One of the oldest tricks in the book involves reviewer selection. At some firms, employees can handpick their reviewers, which opens the door to mutually beneficial quid pro quo arrangements. You lavish hyperbolic praise on your office buddy who duly returns the favour. To counteract this, some banks have turned to manager-selected reviewers, hoping for more objective feedback. Whether it works is another story.
Another contentious feature involves unsolicited reviews. Some institutions allow employees to submit feedback even if they weren’t selected as reviewers, theoretically to include a broader spectrum of input beyond just a curated group of allies. In practice, though, this can become a way to quietly torpedo a rival. Some firms have done away with unsolicited reviews altogether, figuring that fewer opportunities to sabotage a colleague can only be a good thing.
The challenges go beyond gamesmanship. The criteria used in 360-degree reviews are often a hodgepodge of metrics, combining quantifiable measurements like revenue generation with squishier concepts like teamwork and acting as “culture-carrier.” These are valid points to measure, but the mix can lead to a confusing mishmash of results that are difficult to interpret consistently.

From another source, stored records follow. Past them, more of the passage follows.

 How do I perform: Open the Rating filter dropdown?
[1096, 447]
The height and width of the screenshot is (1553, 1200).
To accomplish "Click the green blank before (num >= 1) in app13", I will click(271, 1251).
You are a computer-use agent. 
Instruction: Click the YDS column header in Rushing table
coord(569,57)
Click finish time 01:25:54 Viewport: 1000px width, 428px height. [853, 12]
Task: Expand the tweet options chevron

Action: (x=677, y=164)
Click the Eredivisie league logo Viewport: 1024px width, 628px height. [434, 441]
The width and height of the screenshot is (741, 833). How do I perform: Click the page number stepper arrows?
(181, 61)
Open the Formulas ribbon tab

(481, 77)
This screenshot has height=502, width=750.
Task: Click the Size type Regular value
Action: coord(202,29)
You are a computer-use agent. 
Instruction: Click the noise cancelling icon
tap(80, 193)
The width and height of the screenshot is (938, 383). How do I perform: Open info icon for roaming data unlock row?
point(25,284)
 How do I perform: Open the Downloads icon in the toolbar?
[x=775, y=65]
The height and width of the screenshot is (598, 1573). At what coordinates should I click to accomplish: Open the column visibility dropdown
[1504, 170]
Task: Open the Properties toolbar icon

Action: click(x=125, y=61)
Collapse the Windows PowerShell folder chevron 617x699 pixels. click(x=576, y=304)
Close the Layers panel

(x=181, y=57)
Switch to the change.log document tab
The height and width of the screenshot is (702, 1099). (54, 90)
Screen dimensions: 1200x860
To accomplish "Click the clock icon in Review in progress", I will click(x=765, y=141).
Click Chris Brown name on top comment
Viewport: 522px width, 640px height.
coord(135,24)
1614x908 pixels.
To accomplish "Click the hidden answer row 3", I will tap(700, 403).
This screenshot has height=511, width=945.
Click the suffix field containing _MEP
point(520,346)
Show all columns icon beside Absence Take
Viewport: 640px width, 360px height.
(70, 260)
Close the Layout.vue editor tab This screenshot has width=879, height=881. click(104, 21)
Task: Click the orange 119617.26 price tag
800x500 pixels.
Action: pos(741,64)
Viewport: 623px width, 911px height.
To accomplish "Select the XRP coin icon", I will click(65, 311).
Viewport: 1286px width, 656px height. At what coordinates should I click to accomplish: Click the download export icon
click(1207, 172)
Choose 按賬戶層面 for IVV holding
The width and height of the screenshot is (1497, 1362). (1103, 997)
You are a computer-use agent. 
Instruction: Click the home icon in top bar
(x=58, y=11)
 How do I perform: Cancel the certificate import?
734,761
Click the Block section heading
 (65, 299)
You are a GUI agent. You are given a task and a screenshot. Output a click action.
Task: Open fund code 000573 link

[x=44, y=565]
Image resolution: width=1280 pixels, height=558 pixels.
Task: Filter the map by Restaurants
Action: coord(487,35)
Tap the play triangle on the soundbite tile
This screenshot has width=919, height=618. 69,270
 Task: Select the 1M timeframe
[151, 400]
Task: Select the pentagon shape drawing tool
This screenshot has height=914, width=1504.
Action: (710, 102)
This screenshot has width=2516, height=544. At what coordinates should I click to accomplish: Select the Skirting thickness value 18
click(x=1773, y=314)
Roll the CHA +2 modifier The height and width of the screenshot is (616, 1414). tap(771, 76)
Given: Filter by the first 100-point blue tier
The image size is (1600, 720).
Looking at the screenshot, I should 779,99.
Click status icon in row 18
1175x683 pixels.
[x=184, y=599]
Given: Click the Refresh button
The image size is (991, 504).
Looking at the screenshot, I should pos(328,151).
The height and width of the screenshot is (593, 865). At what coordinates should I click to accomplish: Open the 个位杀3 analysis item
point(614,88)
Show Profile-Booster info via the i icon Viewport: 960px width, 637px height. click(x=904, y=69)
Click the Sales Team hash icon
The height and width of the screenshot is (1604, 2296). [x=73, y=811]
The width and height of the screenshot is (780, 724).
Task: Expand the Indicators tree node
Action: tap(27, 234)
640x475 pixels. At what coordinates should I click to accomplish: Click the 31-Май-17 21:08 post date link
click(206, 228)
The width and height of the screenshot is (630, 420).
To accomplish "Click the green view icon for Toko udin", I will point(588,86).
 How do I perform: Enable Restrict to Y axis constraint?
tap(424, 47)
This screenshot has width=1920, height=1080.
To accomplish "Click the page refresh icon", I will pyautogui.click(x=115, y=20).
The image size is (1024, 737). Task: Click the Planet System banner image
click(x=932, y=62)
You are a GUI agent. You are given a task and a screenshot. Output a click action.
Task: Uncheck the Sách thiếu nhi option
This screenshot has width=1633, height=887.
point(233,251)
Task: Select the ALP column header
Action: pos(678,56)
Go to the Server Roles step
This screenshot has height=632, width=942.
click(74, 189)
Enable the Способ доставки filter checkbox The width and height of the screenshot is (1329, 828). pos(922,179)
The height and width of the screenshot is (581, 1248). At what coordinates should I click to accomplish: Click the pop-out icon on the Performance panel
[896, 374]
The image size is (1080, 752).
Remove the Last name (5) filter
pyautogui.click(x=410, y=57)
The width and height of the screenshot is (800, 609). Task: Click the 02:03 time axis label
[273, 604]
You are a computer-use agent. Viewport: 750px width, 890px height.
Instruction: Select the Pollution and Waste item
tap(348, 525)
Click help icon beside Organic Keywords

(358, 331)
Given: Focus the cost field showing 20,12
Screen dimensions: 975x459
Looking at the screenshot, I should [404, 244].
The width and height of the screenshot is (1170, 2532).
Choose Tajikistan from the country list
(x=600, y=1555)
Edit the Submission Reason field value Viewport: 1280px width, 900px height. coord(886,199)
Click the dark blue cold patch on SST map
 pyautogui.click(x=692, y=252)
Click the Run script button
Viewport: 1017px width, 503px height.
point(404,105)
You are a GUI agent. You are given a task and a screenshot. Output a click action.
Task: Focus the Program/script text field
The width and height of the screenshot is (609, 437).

Banks aren’t blind to the shortcomings and shenanigans. Many have tinkered with various modifications, such as filtering out extreme ratings (both overly generous and overly harsh) to reduce data distortion. In fact, most leaders treat the scores as a gut check more than gospel, a way to confirm what they already suspect. When it comes to decisions on promotions and bonuses, managers still lean heavily on their own observations and trusted lieutenants.
For many managers, the most eye-opening part of the 360-degree review is often the free-text comment section, where anonymous feedback can offer genuinely helpful — and brutally honest — criticism. But much like the review scores, these comments can be weaponised, with anonymity giving cover for settling old scores or undermining office rivals.
And sometimes the remarks are trollishly unserious: several years ago, one colleague used the 360 form to criticise me for “consistently skipping leg day at the gym.” I had no problem figuring out who the (libellous) joker was!
The question is whether the industry should rethink its approach to performance reviews. The current system consumes a lot of time and resources and arguably obscures more than it illuminates.
One idea is to ditch the annual ritual altogether in favour of continuous feedback throughout the year, even if this piles on more of a burden on management. Another solution would be to explore team-based evaluations to encourage collaboration. And could AI-driven analysis be used to sift through feedback patterns and flag flagrant examples of back-scratching and back-stabbing?
For now, the 360-degree review remains a curious mix of feedback, mischief, and gamesmanship. Success in this system often reflects a banker’s political acumen as much as their professional competence. Maybe that’s the appeal after all.